Как тогда рисовали войны? Города суровые, грозные, богатые (а у нас сельские, ординарные, настоящие хлопские дыры, где босые хлопцы пасут коз под валами, которые давно уже сровнялись с землею), окружены высокими стенами - и вот осада. Бомбарды рыгают мощными снопами пламени, по серым осенним полям тянутся бесконечные вереницы войска, мушкеты выплевывают клубы дыма, вдали табор вражеский, роятся пышные шатры, возы, старинные пушки с львиными пастями, конные гонцы мчатся туда и обратно. Ржание коней, отрубленные головы, раненые, которые, агонизируя в грязи, кричат: "Добей! Добей!" Хвала и слава дуют в трубы...
Жаль говорить! От меня напрасно было бы ожидать такой живописной войны.
Никто не мог понять, что я избрал свой собственный способ ведения войны. Я избрал тактику выжидания. Стоял как твердая скала, о которую ударяются водяные валы. Катятся на скалу страшные своей огромностью, полные чванства и веры в свое могущество, и разбиваются, разлетаются водяной пылью, и это еще счастье, когда их погибель озаряет радуга от этих брызг.
Я стоял и выжидал еще под Желтыми Водами, потом под Корсунем, теперь под Староконстантиновом на Скаржинском поле. Слава отлетела от меня и теперь сверкала своими золотыми крыльями над Кривоносом, который вел мой передовой полк, ища кровавого зверя Ярему Вишневецкого.
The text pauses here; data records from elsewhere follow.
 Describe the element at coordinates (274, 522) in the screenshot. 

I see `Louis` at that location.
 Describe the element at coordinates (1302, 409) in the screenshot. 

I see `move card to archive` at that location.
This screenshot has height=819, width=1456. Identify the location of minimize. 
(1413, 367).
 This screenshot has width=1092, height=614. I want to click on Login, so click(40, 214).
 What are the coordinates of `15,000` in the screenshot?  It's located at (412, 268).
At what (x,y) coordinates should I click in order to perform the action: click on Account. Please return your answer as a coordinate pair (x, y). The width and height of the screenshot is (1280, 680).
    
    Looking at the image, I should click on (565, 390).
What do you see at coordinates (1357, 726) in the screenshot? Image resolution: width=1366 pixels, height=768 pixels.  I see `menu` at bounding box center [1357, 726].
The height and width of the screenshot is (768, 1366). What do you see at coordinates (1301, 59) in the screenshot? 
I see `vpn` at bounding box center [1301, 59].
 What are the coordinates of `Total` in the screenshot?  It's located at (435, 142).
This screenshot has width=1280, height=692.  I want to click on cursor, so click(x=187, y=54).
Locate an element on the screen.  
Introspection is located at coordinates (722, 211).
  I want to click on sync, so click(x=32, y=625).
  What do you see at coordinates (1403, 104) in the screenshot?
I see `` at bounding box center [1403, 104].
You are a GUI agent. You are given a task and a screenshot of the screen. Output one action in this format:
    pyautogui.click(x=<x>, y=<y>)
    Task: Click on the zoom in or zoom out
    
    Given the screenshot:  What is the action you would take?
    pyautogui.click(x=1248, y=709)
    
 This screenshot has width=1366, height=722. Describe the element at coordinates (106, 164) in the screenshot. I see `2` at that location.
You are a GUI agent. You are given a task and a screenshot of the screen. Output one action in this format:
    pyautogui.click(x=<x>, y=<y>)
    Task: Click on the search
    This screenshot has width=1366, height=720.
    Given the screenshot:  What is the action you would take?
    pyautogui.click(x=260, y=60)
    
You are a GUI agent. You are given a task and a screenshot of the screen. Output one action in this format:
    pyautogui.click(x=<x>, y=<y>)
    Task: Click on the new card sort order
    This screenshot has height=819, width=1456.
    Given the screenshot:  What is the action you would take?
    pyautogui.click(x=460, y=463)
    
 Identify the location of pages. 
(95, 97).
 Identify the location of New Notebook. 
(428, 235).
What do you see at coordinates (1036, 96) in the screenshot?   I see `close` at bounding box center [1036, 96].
Народ поет о том, кто бьется, потому-то о Кривоносе и пели тогда на всех шляхах:
Перебийнiс водить не много
Сiмсот козакiв з собою.
Рубає мечем голови з плечей,
А решту топить водою.
Кривонос взял Полонное, отбил у Вишневецкого и киевского воеводы Тышкевича Махновку, стреляя из пушек в знак триумфа и выпивая вина пана воеводы, у которого своего зелья во всех имениях было вдоволь, и пан воевода был таким бибушем, что уже пил стоя, чтобы больше вошло, а чтобы не падать при этом с ног, то всегда держал возле себя двух пахолков, которые его подпирали.
Зверства Вишневецкого, тревожные слухи, что казацкие послы в Варшаве посажены на колы, назначение сеймом трех региментарей шляхетского войска и сосредоточение его под Староконстантинов "для впечатления" на казаков, пока нам будут морочить голову паны комиссары во главе с паном Киселем, - все это вынудило меня двинуться с места под Белой Церковью и медленно пустить всю свою силу на запад, имея впереди Кривоноса, о котором панство уже начало говорить, будто воюет он по собственному усмотрению, может и вопреки Хмельницкому, который только и знает, что стоять на месте, и никто не ведает, что он думает, что замышляет.
Под Староконстантинов уже были посланы Заславским полки Корицкого и Суходольского, конный полк Осинского охранял переправы через Случь. Кривонос послал Корицкому письмо:
"Милостивый пане Корицкий! Писал мне пан воевода сандомирский, чтобы я войну забросил и назад домой вернулся, и я это радостно учинил бы, если бы не привел меня к себе Вишневецкий, который в Немирове и другом месте немилосердное тиранство над братией моей содеял: родной братии моей велел сверлить глаза сверлами, - и я за это не перестану искать его всюду, хотя бы и в костеле, пока не достану. Поэтому предупреждаю, чтобы пан воевода сандомирский не сожалел - чтобы вещи свои и своих подданных вывез куда-нибудь подальше в замок - потому что, если бы я и хотел вас защитить, в войске у меня люди разные и полагаться на них не следует. Если ж ты, вашмость, думал, что меня с моим войском можешь уничтожить, то я радостно, вашмость, жду. С тем будь, вашмость, ласков. Вашей милости приятель такой, как сейчас увидишь. Максим Кривонос".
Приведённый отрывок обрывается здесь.